## 设定任务
下面这篇讲用大根堆和小根堆求中位数的文段在中途停住了，请从它停下的地方续写下去。

由一个数组产生器不断的产生一组数，在产生的过程当中求这些数的中位数。

暴力解法：每求一个数，然后将数组进行一些排序，求中位数，时间复杂度为O(NlogN)

使用堆结构：使用一个大根堆和一个小根堆，两个堆存放的数量相差不会超过1，这样大根堆所有的数小于小根堆所有的数，中位数在大根堆的堆顶或者小根堆的堆顶。

【关于如何弹出一个堆的最大值，或者最小值】，有一个很好的方法是，【1：第一个数和最后一个数交换，2弹出最后一个数，3：向下调整第一个数】

代码如下：

import random

def heapipy(arr, current_index, heap_size):
    """在大根堆的情况下，如果一个节点变小情况下的 向下调整过程
    Args:
        arr: 要调整的数组
        current_index: 要替换的下标
        heap_size: 数组的长度(堆的大小)
    """
    left_index = 2 * current_index + 1
    while(left_index < heap_size):
        right_index = left_index + 1
        if right_index < heap_size:
            largest =  left_index if arr[left_index] >= arr[right_index] else right_index
        else:
            largest = left_index

        largest = largest if arr[largest] > arr[current_index] else current_index
        if largest == current_index:
            break
        else:
            arr[largest], arr[current_index] = arr[current_index], arr[largest]
            current_index = largest
            left_index = 2*current_index + 1

def small_heapipy(arr, current_index, heap_size):
    """在大根堆的情况下，如果一个节点变小情况下的 向下调整过程
    Args:
        arr: 要调整的数组
        current_index: 要替换的下标
        heap_size: 数组的长度(堆的大小)
    """
    left_index = 2 * current_index + 1
    while(left_index < heap_size):
        right_index = left_index + 1
        if right_index < heap_size:
            small =  left_index if arr[left_index] <= arr[right_index] else right_index
        else:
            small = left_index

        small = small if arr[small] < arr[current_index] else current_index
        if small == current_index:
            break
        else:
            arr[small], arr[current_index] = arr[current_index], arr[small]
            current_index = small
            left_index = 2*current_index + 1


def big_heap_insert(arr, current_index):
    father_index = int((current_index - 1) / 2)
    while(arr[father_index] < arr[current_index]):
        arr[father_index], arr[current_index] = arr[current_index], arr[father_index]
        current_index = father_index
        father_index = int((current_index - 1) / 2)
def small_heap_insert(arr, current_index):
    father_index = int((current_index - 1) / 2)
    while(arr[father_index] > arr[current_index]):
        arr[father_index], arr[current_index] = arr[current_index], arr[father_index]
        current_index = father_index
        father_index = int((current_index - 1) / 2)


small_heap = []
big_heap = []
for i in range(100):
    x = random.randint(1,100)

## 所给数据
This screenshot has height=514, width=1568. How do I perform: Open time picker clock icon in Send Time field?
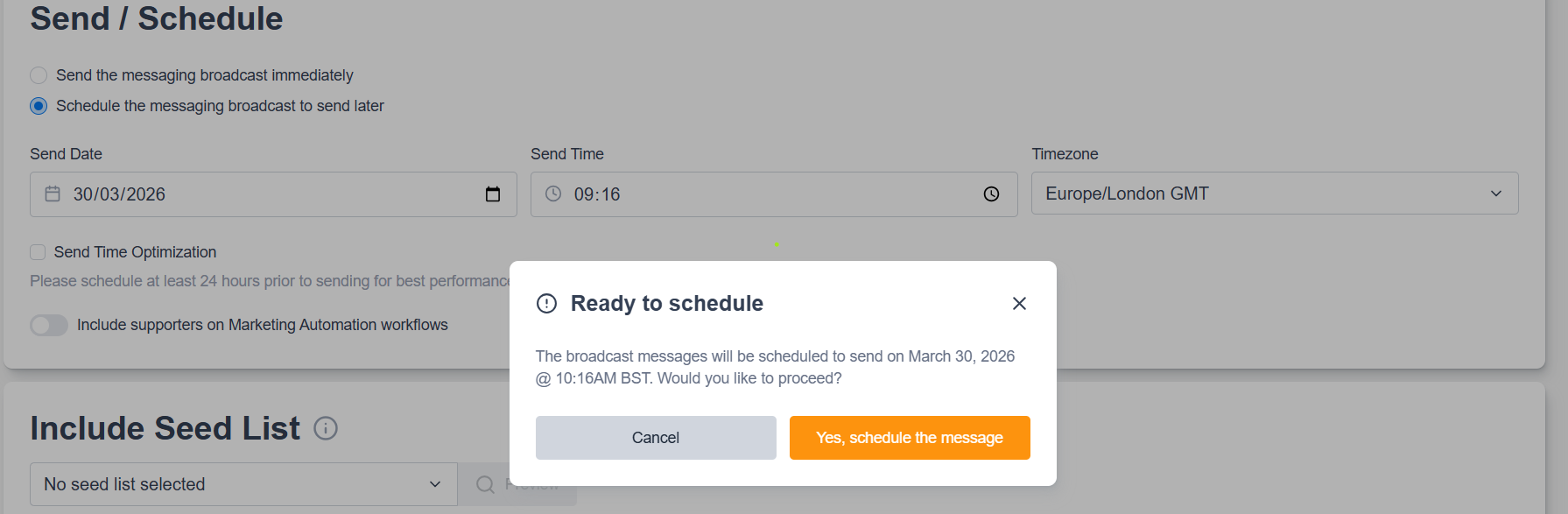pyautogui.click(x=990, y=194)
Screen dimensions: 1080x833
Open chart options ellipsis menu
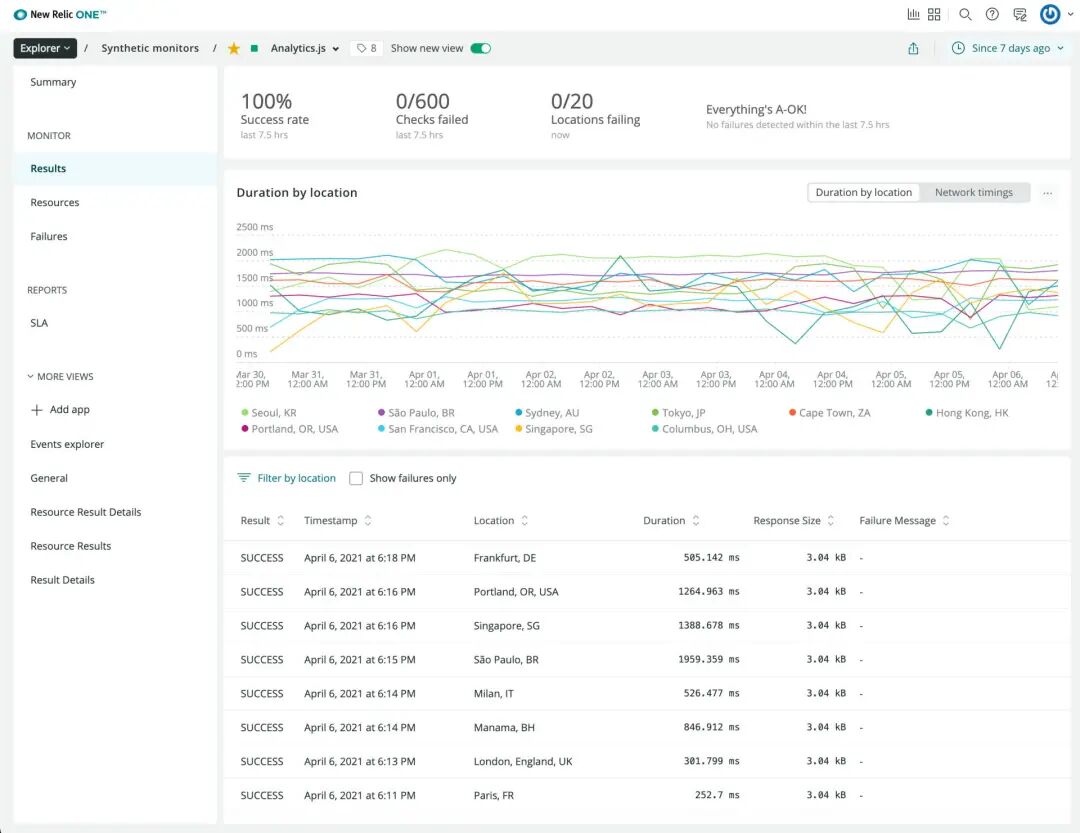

## 回答
    if not big_heap:
        big_heap.append(x)
    else:
        if x <= big_heap[0]:
            big_heap.append(x)
            big_heap_insert(big_heap,len(big_heap)-1)
        else:
            small_heap.append(x)
            small_heap_insert(small_heap, len(small_heap)-1)
        if len(big_heap) - len(small_heap) == 2:

            big_heap[0], big_heap[-1] = big_heap[-1], big_heap[0]
            tmp = big_heap.pop()
            heapipy(big_heap, 0, len(big_heap))
            small_heap.append(tmp)  # 有代码重复的意思在里面
            small_heap_insert(small_heap, len(small_heap)-1)
        elif len(small_heap) - len(big_heap) == 2:

            small_heap[0], small_heap[-1] = small_heap[-1], small_heap[0]
            tmp = small_heap.pop()
            small_heapipy(small_heap,0, len(small_heap))

            big_heap.append(tmp)
            big_heap_insert(big_heap,len(big_heap)-1)

桶排序：

计数排序

def counting_sort(arr, arr_size):
    """计数排序

    它是非比较的排序算法 N=len(arr) K = arr_size

    时间复杂度： O(N+K)
    空间复杂度： O(N+K)

    稳定性： 稳定性排序
    """
    buck_count = [0] * arr_size
    for i in arr:
        buck_count[i-1] += 1

    result = []
    for i in range(arr_size):
        result += [i+1] * buck_count[i]
    return result

基数排序

def radix_sort(arr, digit):
    """基数排序

    时间复杂度： O(N)  其实是O(digit*n)一般digit很小，所以为O(N)
    空间复杂度: O(N)  用了两个数组，bucket和result（下面程序当中arr=[]，直接将值赋给了arr，而不是result)

    稳定性：稳定性算法
    """
    for i in range(digit):
        bucket = [[] for i in range(10)]
        for x in arr:
            number_of_digit = (x % (10**(i+1))) // (10 ** i)  # 得到第i位的数字
            bucket[number_of_digit].append(x)
        arr = []
        for i in range(10):
            arr += bucket[i]
    return arr

求相邻数的最大差值，时间复杂度O(N)

给定一个数组，求如果排序之后，相邻两数的最大差值，要求时间复杂度O(N)，且要求不能用非基于比较的排序

思路是利用桶的思想来进行解决，将相差范围内的数字放入一个桶当中

def get_index_by_num(num, arr_length, max_value, min_value):
    """将一个数划分到桶中
    将arr_length 切分成 （max_value - min_value)份
    然后在 min_value开始，分配这些份
    """
    return int( arr_length / (max_value - min_value) * (num-min_value)  )


def get_max_sub_min(arr):

    max_value = float('-inf')
    min_value = float('inf')

    for i in arr:
        max_value = i if i > max_value else max_value
        min_value = i if i < min_value else min_value
    if max_value == min_value:
        return 0

    arr_length = len(arr)
    max = [float('-inf')] * (arr_length + 1)
    min = [float('inf')] * (arr_length + 1)
    has_num = [False] * (arr_length + 1)

    for i in arr:
        index = get_index_by_num(i, arr_length, max_value, min_value)
        has_num[index] = True
        min[index] = i if i < min[index] else min[index]
        max[index] = i if i > max[index] else max[index]
    print(min)
    print(max)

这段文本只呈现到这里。